-- DATA RECORDS --
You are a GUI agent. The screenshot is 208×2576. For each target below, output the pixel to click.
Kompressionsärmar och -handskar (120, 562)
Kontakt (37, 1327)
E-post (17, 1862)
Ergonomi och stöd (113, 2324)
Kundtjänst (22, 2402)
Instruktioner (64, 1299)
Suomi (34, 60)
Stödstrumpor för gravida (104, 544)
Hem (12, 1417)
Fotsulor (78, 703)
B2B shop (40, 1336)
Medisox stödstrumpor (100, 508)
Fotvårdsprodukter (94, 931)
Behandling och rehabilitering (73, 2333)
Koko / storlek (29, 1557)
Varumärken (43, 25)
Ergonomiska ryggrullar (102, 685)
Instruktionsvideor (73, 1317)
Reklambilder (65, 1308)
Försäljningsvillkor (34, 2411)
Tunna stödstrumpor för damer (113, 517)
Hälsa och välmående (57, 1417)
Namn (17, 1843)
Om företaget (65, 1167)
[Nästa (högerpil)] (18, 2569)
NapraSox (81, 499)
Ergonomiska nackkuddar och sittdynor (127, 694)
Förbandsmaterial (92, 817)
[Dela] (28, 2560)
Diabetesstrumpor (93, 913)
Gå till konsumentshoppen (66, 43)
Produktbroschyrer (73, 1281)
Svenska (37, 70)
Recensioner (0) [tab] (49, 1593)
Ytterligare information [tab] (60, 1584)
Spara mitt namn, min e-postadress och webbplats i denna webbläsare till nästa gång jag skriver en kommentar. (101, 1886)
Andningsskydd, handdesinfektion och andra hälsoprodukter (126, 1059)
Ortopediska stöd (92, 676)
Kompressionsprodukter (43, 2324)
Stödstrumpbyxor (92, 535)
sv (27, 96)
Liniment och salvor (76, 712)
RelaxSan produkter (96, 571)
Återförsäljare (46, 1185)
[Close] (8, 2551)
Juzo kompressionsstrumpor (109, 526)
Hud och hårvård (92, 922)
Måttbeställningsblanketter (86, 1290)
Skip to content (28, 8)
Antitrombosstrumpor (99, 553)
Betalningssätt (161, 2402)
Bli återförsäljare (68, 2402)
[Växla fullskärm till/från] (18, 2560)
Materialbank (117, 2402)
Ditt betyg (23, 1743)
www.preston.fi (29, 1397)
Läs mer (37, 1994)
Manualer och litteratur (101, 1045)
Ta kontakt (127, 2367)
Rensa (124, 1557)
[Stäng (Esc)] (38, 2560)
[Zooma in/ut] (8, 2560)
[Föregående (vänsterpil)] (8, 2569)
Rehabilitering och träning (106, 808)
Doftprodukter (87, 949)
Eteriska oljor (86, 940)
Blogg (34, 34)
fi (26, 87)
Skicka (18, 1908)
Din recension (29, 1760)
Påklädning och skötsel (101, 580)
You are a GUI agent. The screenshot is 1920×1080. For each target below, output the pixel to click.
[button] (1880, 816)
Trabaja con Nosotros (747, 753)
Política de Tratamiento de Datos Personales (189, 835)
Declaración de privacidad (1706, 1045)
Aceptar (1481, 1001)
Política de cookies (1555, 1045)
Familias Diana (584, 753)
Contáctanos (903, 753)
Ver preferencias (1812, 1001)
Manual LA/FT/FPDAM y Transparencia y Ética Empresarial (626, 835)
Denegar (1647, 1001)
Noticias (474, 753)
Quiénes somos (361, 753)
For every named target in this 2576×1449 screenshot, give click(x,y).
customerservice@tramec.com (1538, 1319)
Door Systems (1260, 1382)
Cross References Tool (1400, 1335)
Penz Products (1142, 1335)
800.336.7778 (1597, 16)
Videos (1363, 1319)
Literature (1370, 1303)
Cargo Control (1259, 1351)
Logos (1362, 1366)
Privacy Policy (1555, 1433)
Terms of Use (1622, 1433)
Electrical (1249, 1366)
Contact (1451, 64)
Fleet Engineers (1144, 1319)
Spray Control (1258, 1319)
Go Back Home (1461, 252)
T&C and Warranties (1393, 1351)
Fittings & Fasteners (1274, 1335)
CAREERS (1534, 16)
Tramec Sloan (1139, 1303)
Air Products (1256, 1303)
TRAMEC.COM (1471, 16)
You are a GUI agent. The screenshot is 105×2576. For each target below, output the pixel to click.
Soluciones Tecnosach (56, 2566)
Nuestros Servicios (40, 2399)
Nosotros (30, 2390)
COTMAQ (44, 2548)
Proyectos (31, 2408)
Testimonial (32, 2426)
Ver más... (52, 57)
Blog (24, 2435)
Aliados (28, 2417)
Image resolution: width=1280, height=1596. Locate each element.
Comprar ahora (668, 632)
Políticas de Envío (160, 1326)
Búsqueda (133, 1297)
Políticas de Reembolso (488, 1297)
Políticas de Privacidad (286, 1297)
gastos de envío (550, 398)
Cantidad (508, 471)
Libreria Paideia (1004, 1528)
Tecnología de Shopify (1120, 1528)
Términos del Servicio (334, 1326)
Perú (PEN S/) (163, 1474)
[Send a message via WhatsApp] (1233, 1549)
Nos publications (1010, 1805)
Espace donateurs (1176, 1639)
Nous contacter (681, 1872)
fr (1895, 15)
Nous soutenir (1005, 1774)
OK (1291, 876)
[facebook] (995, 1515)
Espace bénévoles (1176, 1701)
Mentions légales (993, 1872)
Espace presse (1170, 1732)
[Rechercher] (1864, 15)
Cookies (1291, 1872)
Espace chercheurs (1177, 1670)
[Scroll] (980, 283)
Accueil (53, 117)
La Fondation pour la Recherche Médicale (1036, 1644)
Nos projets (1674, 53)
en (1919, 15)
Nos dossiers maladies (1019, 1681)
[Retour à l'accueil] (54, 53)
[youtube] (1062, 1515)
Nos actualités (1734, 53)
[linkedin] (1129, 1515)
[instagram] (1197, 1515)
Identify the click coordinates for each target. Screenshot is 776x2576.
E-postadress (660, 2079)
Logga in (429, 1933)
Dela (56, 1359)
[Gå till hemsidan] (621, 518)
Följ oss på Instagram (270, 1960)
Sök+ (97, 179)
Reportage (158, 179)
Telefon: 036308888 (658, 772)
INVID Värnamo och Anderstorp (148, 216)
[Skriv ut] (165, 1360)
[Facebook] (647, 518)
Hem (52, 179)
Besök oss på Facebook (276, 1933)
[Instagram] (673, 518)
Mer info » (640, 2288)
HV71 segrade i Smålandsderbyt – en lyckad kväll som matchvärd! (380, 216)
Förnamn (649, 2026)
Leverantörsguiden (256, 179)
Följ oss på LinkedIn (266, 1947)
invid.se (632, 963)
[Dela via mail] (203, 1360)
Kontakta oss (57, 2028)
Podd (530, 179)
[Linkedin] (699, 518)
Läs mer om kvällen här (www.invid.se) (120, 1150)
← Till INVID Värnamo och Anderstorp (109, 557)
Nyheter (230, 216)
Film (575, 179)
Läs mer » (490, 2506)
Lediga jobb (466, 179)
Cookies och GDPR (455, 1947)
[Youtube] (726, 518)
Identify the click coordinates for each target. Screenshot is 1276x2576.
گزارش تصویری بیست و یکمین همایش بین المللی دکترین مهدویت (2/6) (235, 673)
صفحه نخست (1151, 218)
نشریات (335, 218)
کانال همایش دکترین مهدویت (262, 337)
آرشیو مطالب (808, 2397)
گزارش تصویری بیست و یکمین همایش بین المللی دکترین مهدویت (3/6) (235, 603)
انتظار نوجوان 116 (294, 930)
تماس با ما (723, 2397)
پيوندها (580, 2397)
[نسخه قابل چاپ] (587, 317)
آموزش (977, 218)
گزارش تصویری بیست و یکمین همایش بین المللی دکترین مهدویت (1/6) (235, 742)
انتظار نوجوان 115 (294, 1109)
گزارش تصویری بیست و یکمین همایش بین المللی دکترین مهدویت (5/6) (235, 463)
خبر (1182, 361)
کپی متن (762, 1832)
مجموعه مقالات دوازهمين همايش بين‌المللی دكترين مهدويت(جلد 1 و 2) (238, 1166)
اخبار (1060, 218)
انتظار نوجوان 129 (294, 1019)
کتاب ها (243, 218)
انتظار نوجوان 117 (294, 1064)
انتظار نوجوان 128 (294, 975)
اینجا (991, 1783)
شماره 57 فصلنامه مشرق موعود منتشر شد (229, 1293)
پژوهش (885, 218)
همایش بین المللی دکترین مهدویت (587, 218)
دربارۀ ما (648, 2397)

-- REQUIREMENT --
Only the count should be given: the number of lines in the entries above containing the word "همایش".

-- ANSWER BOX --
6